La tentación del dinero, de abandonar una vida de miseria constante, frente al deseo de preservar una tierra heredada. Un conflicto que acaba instalándose también en el propio enviado de la compañía, un Matt Damon que concibe a un personaje superado por las circunstancias sin que éstas superen al actor. A partir de aquí se desarrollan elementos que podrían pertenecer, salvando ciertas distancias, al melodrama clásico de sobremesa.
Lo que hace especial y diferente a esta película es la presencia de Van Sant como narrador, pues a través de su forma de “escribir” la película nace un nuevo relato que subyace únicamente bajo las imágenes que elabora, no a través de la verbalización de la trama. Y es que la transformación personal que vive Steve Butler (Matt Damon) tiene lugar únicamente a partir de miradas, gestos impasibles, o bien a través del discurrir de la cámara y de su caligrafía, de una puesta en escena que vuelve a hablar, una vez más en Van Sant, de un proceso invisible que parece recoger su mirada, de alguna manera.
Una sensación que permanece oculta tras las imágenes y que transpira el espíritu de lo humano, escenas en la que los ganaderos relatan su experiencia y sólo se nos ofrece un plano con el rostro de Butler. El rostro, de apariencia inmutable, como espejo en el cual se refleja un cambio de pensamiento, un cierto mirar hacia delante. Ahí es donde descansa la silenciosa y especial belleza de esta película y no en su manido discurso ecologista.
Harris Savides se ha ido. Ya no habrá un fotógrafo que pinte las imágenes tal y como las sueña Van Sant. Su lugar lo ocupa el polivalente Linus Sandgren, que parece más cercano aquí a la sensibilidad de un Rodrigo Prieto a la hora de fotografiar las granjas y aquellos frondosos paisajes. Quien sí vuelve a hacer compañía a la vertiente comercial del director es su compositor más afín, un Danny Elfman que se eleva aquí por encima del discutible nivel musical, por rutinario y efectista, al que se ha acostumbrado a trabajar en los últimos tiempos.
Tierra prometida no es una película excepcional. Las aristas comienzan ya en su propio armazón argumental, cuyo desarrollo y ambiciones lo emparentan más con una sofisticada sesión de cine forum que con la vertiente contemporánea de lo emocional como desgastada moneda de cambio.

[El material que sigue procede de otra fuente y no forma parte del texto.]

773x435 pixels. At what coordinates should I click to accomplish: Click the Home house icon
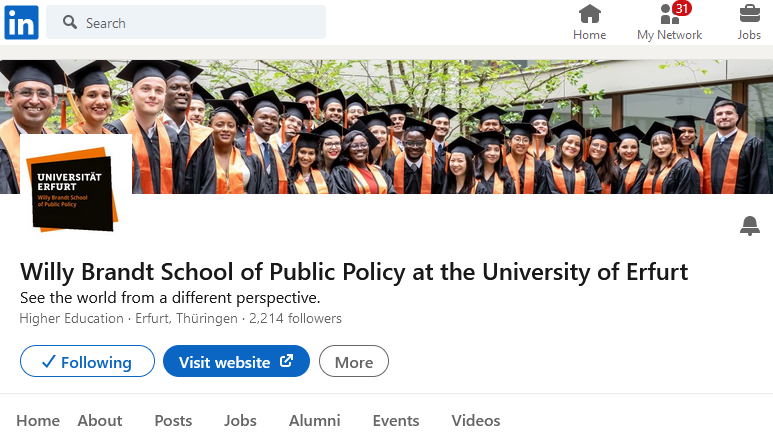point(590,14)
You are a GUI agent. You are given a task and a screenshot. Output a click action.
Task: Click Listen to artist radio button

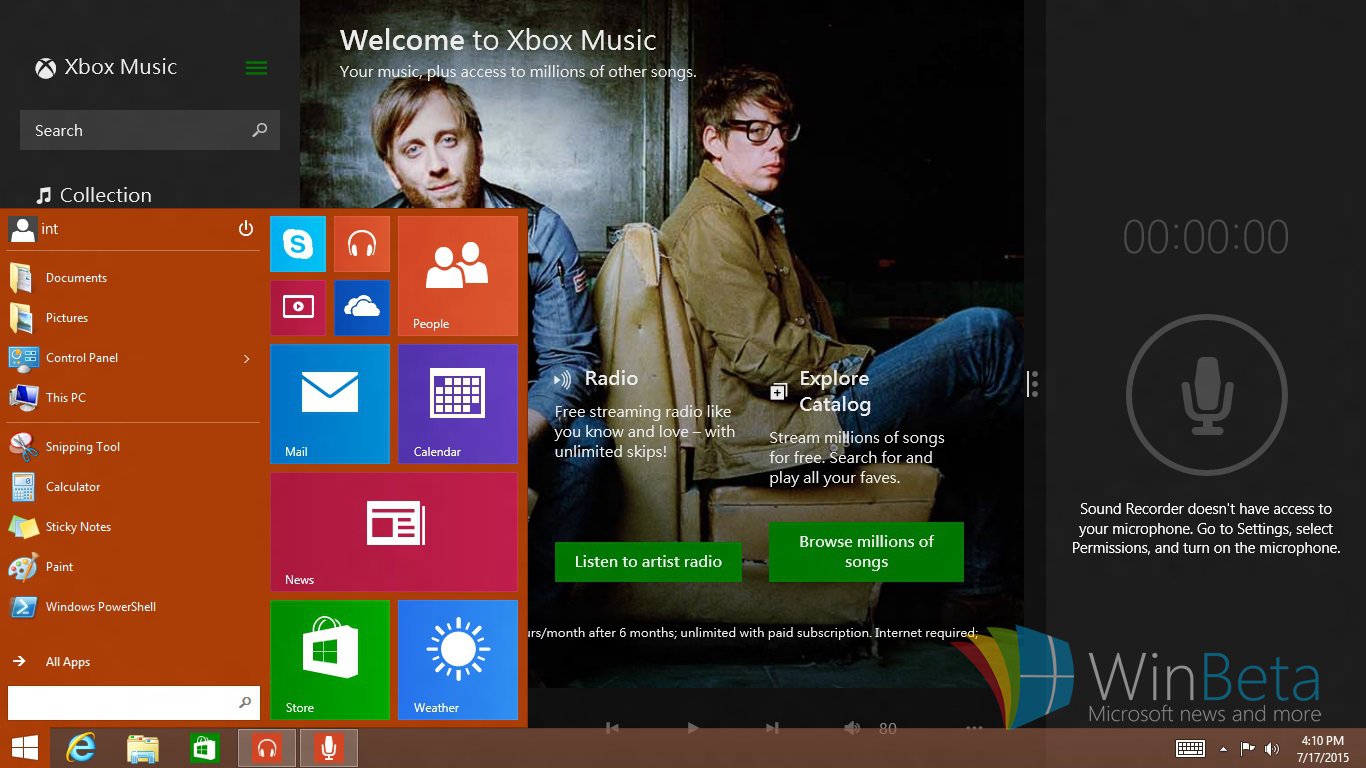tap(648, 562)
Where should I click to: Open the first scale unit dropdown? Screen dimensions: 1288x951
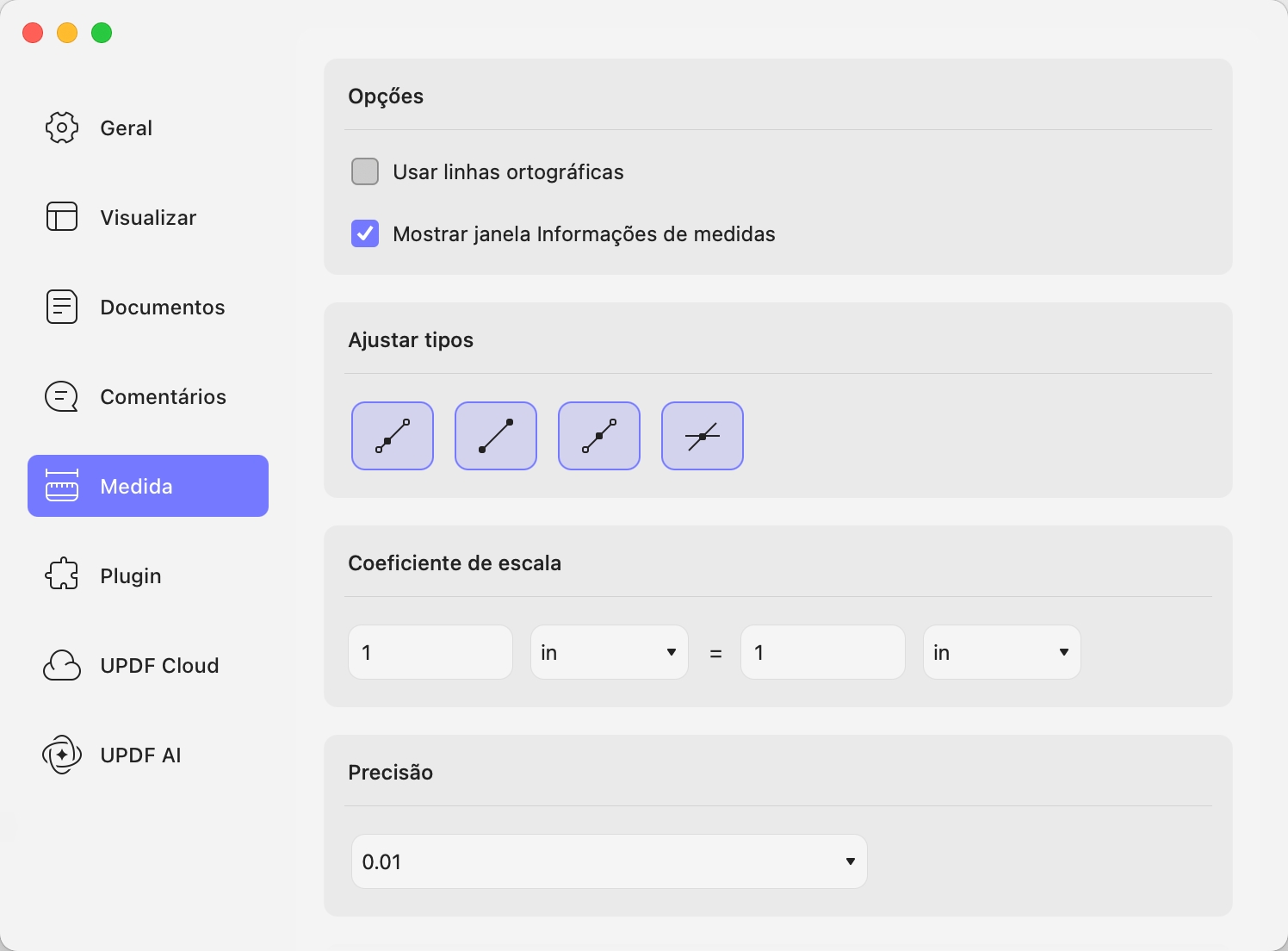[x=610, y=652]
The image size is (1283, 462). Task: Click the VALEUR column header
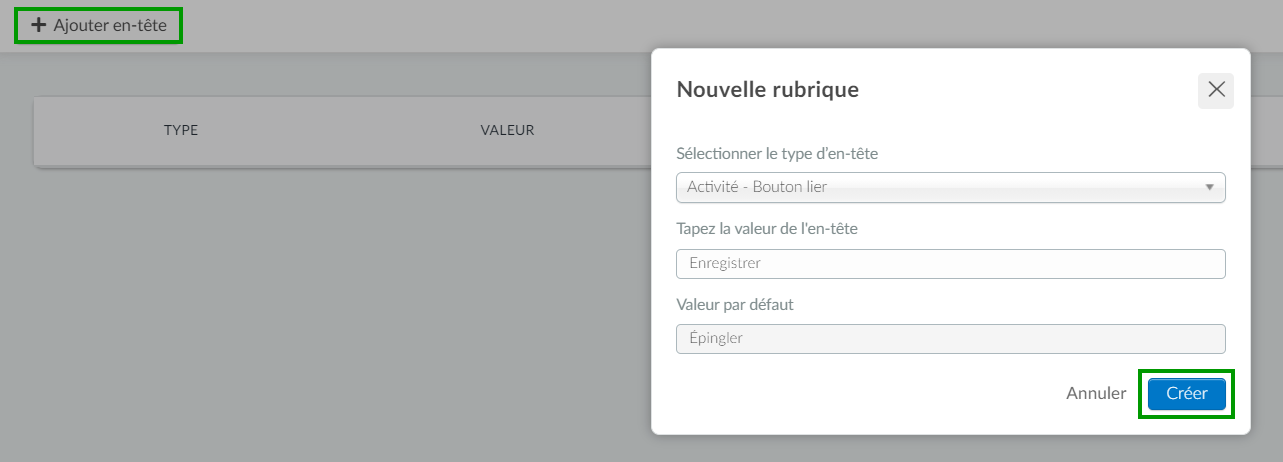point(507,130)
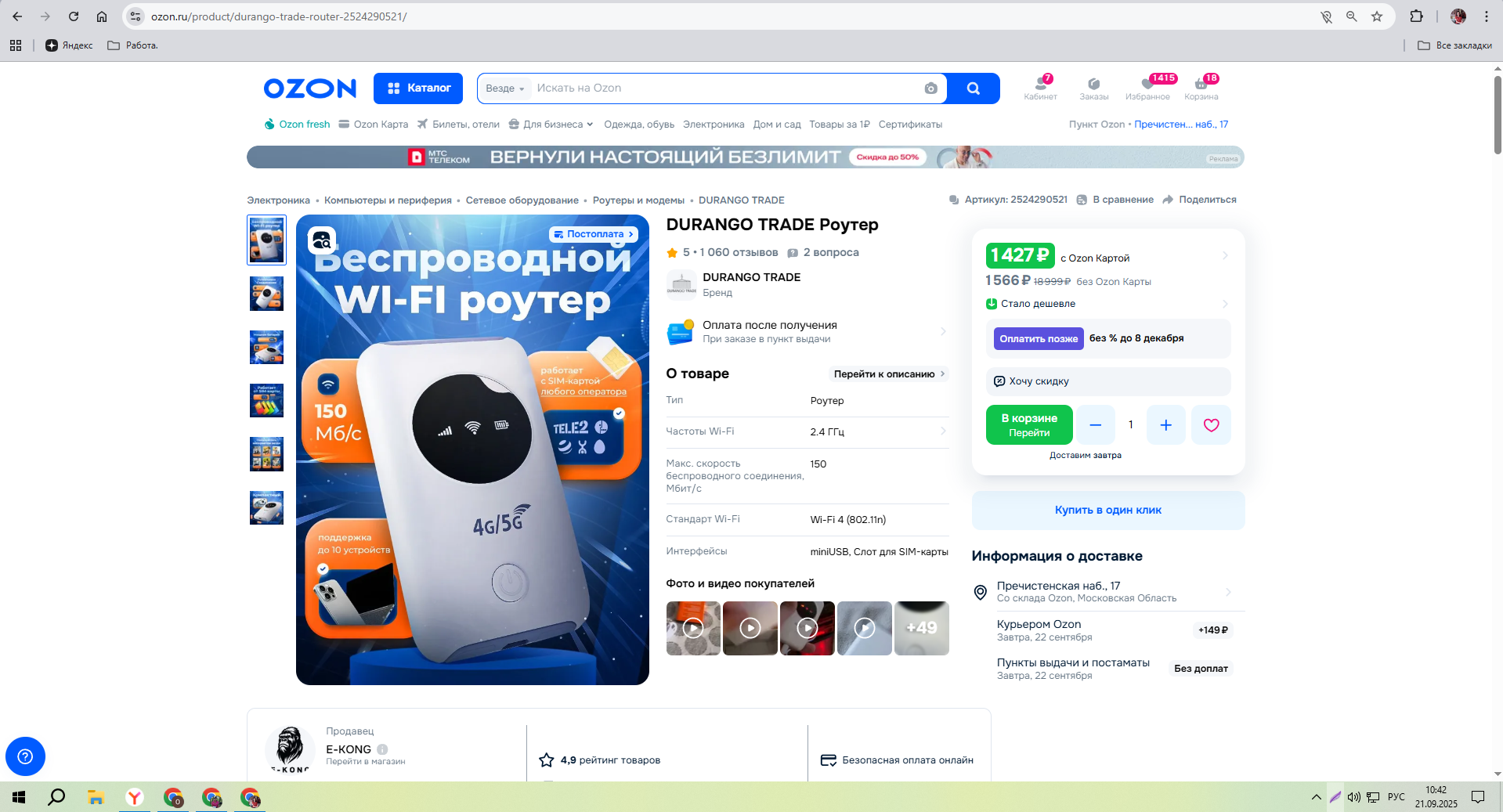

Lo realmente excepcional en ella es esa sensibilidad que descansa bajo cada imagen, bajo cada sutil decisión en el encuadre, esa delicada coreografía contemplativa con la que Van Sant escribe su propia película tras la superficie. En ese interior, el realizador ha conseguido el milagro no ya de componer a un personaje a partir de las imágenes, sino incluso de definir su transformación a través de lo visual. Un milagro por el que también puede entreverse, en la distancia, a aquel cineasta por el que valía la pena detenerse.